Proponho que se aposte mais em ciclovias em avenidas sem passeio decente, como a Gago Coutinho, ou em estradas que levem a sítios mais isolados, como o Beato — o caminho até lá é mais perigoso e uma simples delimitação na estrada a tinta faria os ciclistas sentirem-se muito mais seguros. E também acredito que os ciclistas podem partilhar os passeios com os peões — ocupa mais espaço levar a bicicleta pela mão, mas há que ter em conta que a prioridade é sempre do peão, de forma a não causar acidentes. Faz lá algum sentido que numa rua de sentido proibido um ciclista tenha de dar a volta a um quarteirão inteiro apenas por alguns metros? Noutros locais, como em Inglaterra, existem vilas onde não há passeios nem passadeiras e os acidentes diminuíram acentuadamente a partir do momento em que se começou a responsabilizar mais todos os intervenientes do espaço público e a colocar o peão em primeiro lugar.

Por fim, em relação à regulamentação, a questão da obrigatoriedade do capacete tem vindo a aparecer na agenda mediática de vez em quando, normalmente através de pessoas que relatam histórias avulsas sempre com uma pitada de horror e tragédia. É uma forma de condicionar as pessoas através do choque, ignorando, por vezes, a quantidade de evidência científica que aponta para uma maior segurança do ciclista urbano quando não usa capacete.

Entretanto, abriu de mansinho a época da caça ao ciclista, à boleia da inundação de trotinetes eléctricas, que se traduz num súbito excesso de zelo das autoridades em “sensibilizá-lo” para as regras de trânsito. O que toda a gente aplaudiu, pois como se sabe Portugal é um país onde a lei é sagrada.
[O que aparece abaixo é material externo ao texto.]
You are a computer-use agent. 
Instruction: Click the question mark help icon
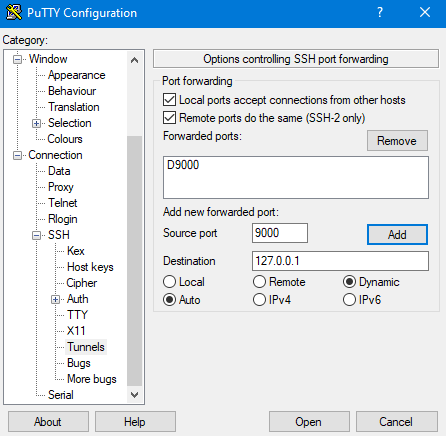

Obviamente que há ciclistas que têm comportamentos perigosos que devem ser corrigidos até pelo meio de coimas, mas não podemos negar que ainda é o comportamento negligente de alguns automobilistas que tem o maior potencial de colocar em risco a integridade física de outrem. Mesmo assim, não se tem assistido com o mesmo zelo à sensibilização dos que continuam a conduzir enquanto mexem no telemóvel ou/e passam passadeiras e vermelhos sem ter atenção aos peões. Tanto que um ciclista que se preze não anda aí a desrespeitar regras de trânsito à louco — quanto muito trata um sinal vermelho como um Idaho Stop, pois sabe que o menor erro que cometer ao não adoptar uma condução defensiva recairá sempre sobre ele o maior dano.

Dir-me-ão que o comportamento errado de uma parte não justifica o comportamento errado de outra, mas as leis só são verdadeiramente fortes quando são fiscalizadas e feitas cumprir. Quando essas mesmas leis se tornam anacrónicas e/ou ineficientes acabam por se esvaziar sem qualquer mal maior, sendo usadas apenas pontualmente para dirimir conflitos. É com esse raciocínio em vista que peço que haja um foco das autoridades no que realmente possa causar dano, ao invés de um ciclista que, para evitar contornar uma rotunda enorme, usa o passeio onde está mais seguro e se cansa menos; ou de um que passa um vermelho numa recta sem cruzamento. Também não me parece que se vá começar a multar peões por passarem fora da passadeira ou quando o semáforo está vermelho. Tem de haver bom senso para que enquanto as cidades e mentalidades não se adaptam a esta nova dinâmica na mobilidade urbana, se consiga facilitar a vida a todas as partes.